After locating "Click the Micron Technology Inc name" in the listing below, copy that line and each one after it exactly, ending with the line that has "Given: Click the CSV document export icon".

== Extracted records ==
# # # #

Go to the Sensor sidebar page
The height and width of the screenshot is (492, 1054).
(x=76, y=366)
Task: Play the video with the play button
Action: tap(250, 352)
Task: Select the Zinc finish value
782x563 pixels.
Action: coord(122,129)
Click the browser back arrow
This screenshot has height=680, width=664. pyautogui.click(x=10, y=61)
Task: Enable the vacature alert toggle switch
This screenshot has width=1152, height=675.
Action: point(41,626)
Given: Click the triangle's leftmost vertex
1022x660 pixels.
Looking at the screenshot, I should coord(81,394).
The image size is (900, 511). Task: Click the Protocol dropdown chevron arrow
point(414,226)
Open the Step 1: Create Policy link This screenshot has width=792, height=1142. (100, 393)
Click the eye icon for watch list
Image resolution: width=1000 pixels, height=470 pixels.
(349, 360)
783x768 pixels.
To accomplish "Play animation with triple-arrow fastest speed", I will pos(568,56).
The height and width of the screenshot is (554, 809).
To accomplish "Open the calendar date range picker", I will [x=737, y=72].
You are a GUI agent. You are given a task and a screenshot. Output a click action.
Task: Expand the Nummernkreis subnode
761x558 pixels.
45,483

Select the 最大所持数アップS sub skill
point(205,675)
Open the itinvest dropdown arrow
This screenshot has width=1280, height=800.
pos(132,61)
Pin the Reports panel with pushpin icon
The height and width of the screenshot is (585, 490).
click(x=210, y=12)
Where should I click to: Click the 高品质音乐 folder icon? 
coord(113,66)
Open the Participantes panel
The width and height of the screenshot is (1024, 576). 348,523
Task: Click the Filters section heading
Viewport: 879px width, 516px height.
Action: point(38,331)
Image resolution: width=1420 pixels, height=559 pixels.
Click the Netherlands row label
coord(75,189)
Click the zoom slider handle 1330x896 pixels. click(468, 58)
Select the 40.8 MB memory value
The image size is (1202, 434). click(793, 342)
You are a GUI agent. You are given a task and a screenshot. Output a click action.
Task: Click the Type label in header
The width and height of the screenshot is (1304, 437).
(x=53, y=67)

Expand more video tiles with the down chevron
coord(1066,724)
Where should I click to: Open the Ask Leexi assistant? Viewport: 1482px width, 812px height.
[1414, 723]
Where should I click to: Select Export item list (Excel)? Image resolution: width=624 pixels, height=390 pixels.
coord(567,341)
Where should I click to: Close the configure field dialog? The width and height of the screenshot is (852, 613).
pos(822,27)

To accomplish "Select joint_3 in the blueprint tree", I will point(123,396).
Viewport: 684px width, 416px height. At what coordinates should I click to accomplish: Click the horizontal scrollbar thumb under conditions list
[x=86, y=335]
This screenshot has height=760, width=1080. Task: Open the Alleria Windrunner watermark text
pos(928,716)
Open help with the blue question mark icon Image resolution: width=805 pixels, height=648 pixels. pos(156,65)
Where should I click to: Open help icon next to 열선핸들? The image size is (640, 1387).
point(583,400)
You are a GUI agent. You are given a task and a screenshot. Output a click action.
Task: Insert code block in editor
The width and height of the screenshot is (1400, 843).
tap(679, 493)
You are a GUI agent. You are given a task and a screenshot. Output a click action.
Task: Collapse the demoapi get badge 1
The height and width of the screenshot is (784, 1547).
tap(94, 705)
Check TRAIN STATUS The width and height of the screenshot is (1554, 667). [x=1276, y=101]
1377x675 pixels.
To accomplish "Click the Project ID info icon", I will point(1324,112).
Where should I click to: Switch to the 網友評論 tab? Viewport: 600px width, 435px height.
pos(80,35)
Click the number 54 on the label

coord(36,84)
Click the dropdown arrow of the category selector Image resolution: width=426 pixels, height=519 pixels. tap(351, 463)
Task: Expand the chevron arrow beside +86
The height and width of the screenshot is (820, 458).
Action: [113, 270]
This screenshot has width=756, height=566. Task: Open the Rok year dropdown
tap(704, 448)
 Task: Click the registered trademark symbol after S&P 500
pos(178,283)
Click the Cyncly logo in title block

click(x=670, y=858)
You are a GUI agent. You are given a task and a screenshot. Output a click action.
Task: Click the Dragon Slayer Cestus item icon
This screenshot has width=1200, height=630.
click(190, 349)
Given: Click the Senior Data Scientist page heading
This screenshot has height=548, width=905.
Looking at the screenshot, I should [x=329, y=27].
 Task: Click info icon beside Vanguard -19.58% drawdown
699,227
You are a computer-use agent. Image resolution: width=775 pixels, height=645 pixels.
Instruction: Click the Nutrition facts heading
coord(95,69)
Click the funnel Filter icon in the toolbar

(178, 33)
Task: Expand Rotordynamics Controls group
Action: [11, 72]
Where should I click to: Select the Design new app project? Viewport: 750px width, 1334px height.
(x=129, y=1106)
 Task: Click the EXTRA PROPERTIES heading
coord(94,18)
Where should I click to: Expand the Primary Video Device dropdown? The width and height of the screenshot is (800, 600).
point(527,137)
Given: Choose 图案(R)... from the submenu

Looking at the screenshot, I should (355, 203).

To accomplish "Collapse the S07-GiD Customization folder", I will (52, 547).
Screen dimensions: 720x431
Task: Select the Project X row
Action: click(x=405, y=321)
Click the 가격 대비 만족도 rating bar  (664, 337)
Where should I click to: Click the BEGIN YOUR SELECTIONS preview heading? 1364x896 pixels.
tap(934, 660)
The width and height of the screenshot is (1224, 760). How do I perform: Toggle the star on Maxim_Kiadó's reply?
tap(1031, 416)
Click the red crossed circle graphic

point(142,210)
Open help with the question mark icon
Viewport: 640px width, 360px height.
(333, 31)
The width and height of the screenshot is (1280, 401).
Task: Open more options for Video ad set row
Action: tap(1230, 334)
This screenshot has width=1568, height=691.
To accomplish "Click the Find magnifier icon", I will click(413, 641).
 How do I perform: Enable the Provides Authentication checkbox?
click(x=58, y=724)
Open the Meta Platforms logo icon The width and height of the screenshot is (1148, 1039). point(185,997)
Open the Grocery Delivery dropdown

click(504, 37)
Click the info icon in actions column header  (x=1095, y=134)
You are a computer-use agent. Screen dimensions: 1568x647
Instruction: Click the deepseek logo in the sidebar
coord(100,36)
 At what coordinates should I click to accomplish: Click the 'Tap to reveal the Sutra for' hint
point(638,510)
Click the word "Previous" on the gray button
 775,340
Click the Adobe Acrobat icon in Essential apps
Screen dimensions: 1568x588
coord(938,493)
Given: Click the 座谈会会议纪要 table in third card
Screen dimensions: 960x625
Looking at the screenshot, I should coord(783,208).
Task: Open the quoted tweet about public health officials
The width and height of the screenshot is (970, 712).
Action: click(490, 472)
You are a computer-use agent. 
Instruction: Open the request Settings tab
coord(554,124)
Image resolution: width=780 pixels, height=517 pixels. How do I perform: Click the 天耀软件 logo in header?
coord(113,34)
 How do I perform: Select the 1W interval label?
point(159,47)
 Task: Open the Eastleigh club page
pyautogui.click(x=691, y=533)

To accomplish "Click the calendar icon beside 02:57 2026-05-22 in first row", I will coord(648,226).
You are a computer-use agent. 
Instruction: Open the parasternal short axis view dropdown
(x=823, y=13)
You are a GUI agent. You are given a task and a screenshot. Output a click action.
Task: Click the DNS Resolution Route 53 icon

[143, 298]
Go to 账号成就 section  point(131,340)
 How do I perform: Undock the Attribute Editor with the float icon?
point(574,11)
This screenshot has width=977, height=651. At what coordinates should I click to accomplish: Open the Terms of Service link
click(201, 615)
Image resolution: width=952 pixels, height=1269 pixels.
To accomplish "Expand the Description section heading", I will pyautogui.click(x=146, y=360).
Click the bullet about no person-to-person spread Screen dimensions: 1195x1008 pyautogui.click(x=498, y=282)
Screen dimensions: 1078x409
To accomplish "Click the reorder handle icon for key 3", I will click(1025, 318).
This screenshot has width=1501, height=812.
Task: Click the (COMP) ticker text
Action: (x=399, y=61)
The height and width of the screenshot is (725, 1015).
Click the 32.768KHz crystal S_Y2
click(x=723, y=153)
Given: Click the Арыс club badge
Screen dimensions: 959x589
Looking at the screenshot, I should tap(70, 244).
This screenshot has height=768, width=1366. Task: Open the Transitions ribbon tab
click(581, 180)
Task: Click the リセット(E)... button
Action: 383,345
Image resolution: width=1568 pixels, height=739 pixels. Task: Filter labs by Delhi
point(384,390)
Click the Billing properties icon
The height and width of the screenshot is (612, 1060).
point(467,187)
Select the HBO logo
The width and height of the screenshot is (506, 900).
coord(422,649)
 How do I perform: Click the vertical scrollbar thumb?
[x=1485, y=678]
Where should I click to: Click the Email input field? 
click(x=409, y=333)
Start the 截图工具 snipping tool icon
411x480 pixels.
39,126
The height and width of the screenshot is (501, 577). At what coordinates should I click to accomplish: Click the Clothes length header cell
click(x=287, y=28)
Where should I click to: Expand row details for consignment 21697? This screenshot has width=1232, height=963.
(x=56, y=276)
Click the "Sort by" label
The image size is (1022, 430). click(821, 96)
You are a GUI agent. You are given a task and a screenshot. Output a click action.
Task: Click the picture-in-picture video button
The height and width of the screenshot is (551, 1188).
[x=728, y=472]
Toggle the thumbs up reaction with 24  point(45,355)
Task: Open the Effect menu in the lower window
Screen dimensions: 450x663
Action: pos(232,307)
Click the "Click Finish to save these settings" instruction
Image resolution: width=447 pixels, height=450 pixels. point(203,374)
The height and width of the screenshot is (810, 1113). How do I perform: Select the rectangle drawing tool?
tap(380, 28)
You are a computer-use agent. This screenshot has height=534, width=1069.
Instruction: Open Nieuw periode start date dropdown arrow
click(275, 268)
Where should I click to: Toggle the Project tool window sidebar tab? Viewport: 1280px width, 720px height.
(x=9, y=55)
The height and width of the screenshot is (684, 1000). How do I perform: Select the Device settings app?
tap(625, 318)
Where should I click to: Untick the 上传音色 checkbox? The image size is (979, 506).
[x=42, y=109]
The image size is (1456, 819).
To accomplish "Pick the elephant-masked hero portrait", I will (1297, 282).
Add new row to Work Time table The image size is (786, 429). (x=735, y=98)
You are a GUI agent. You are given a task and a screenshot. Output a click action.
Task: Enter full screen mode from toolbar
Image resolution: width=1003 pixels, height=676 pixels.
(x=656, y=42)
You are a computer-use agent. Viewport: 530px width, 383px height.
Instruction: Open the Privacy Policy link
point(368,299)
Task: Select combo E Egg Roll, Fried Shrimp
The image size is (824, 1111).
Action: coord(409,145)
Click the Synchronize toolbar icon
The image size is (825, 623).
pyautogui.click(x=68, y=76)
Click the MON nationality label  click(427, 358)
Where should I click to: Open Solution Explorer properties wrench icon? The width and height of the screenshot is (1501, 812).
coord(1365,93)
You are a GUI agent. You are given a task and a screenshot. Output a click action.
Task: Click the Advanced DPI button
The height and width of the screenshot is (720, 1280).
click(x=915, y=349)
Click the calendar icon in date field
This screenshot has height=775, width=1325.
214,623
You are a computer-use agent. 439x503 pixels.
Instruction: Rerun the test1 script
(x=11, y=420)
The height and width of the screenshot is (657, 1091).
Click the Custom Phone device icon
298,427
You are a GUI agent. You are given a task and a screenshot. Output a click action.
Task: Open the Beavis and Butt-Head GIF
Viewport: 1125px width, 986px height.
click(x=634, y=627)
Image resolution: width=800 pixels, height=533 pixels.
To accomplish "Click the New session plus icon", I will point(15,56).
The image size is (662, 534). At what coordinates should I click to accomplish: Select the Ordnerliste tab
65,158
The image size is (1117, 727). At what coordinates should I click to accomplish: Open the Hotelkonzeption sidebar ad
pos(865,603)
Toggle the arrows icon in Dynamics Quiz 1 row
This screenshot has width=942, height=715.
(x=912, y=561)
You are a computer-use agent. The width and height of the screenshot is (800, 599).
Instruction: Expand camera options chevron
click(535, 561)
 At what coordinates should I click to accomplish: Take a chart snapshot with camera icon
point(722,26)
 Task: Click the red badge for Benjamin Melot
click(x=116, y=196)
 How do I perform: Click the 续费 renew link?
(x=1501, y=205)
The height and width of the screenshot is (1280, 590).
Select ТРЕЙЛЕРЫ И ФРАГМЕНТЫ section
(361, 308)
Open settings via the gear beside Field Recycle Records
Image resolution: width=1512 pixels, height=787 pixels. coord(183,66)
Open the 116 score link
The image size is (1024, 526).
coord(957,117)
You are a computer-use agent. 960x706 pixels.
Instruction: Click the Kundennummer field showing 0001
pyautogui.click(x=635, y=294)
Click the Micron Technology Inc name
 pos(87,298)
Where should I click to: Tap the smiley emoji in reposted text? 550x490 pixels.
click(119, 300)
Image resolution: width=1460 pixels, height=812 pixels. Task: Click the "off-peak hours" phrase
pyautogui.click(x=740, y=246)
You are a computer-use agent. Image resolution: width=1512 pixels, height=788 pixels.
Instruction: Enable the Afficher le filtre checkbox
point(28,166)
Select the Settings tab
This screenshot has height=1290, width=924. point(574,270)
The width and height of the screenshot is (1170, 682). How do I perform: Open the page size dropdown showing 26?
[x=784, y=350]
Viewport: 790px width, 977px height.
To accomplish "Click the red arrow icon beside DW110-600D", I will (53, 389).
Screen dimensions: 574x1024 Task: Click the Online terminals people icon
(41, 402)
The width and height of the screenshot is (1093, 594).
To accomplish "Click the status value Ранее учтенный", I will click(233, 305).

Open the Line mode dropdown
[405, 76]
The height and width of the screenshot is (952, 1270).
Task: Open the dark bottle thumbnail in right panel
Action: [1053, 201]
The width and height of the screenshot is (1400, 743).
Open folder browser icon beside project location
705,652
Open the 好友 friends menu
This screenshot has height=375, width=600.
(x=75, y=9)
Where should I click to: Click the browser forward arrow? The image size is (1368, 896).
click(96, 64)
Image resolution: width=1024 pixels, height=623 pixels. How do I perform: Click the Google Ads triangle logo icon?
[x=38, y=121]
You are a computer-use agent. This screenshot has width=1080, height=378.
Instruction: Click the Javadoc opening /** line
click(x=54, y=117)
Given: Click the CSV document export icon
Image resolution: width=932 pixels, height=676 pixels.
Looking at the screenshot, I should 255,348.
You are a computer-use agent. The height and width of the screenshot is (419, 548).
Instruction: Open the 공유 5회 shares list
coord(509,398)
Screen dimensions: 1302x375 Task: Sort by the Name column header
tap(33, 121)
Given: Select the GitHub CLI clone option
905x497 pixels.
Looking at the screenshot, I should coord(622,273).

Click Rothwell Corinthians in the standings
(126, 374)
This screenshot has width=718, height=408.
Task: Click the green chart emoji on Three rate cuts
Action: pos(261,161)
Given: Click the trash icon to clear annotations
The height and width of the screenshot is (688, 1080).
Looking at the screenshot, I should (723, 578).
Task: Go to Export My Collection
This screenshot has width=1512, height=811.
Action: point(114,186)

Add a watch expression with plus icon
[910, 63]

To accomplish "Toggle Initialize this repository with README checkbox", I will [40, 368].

# # # #

== Answer box ==
Click the Micron Technology Inc name
 pos(87,298)
Where should I click to: Tap the smiley emoji in reposted text? 550x490 pixels.
click(119, 300)
Image resolution: width=1460 pixels, height=812 pixels. Task: Click the "off-peak hours" phrase
pyautogui.click(x=740, y=246)
You are a computer-use agent. Image resolution: width=1512 pixels, height=788 pixels.
Instruction: Enable the Afficher le filtre checkbox
point(28,166)
Select the Settings tab
This screenshot has height=1290, width=924. point(574,270)
The width and height of the screenshot is (1170, 682). How do I perform: Open the page size dropdown showing 26?
[x=784, y=350]
Viewport: 790px width, 977px height.
To accomplish "Click the red arrow icon beside DW110-600D", I will (53, 389).
Screen dimensions: 574x1024 Task: Click the Online terminals people icon
(41, 402)
The width and height of the screenshot is (1093, 594).
To accomplish "Click the status value Ранее учтенный", I will click(233, 305).

Open the Line mode dropdown
[405, 76]
The height and width of the screenshot is (952, 1270).
Task: Open the dark bottle thumbnail in right panel
Action: [1053, 201]
The width and height of the screenshot is (1400, 743).
Open folder browser icon beside project location
705,652
Open the 好友 friends menu
This screenshot has height=375, width=600.
(x=75, y=9)
Where should I click to: Click the browser forward arrow? The image size is (1368, 896).
click(96, 64)
Image resolution: width=1024 pixels, height=623 pixels. How do I perform: Click the Google Ads triangle logo icon?
[x=38, y=121]
You are a computer-use agent. This screenshot has width=1080, height=378.
Instruction: Click the Javadoc opening /** line
click(x=54, y=117)
Given: Click the CSV document export icon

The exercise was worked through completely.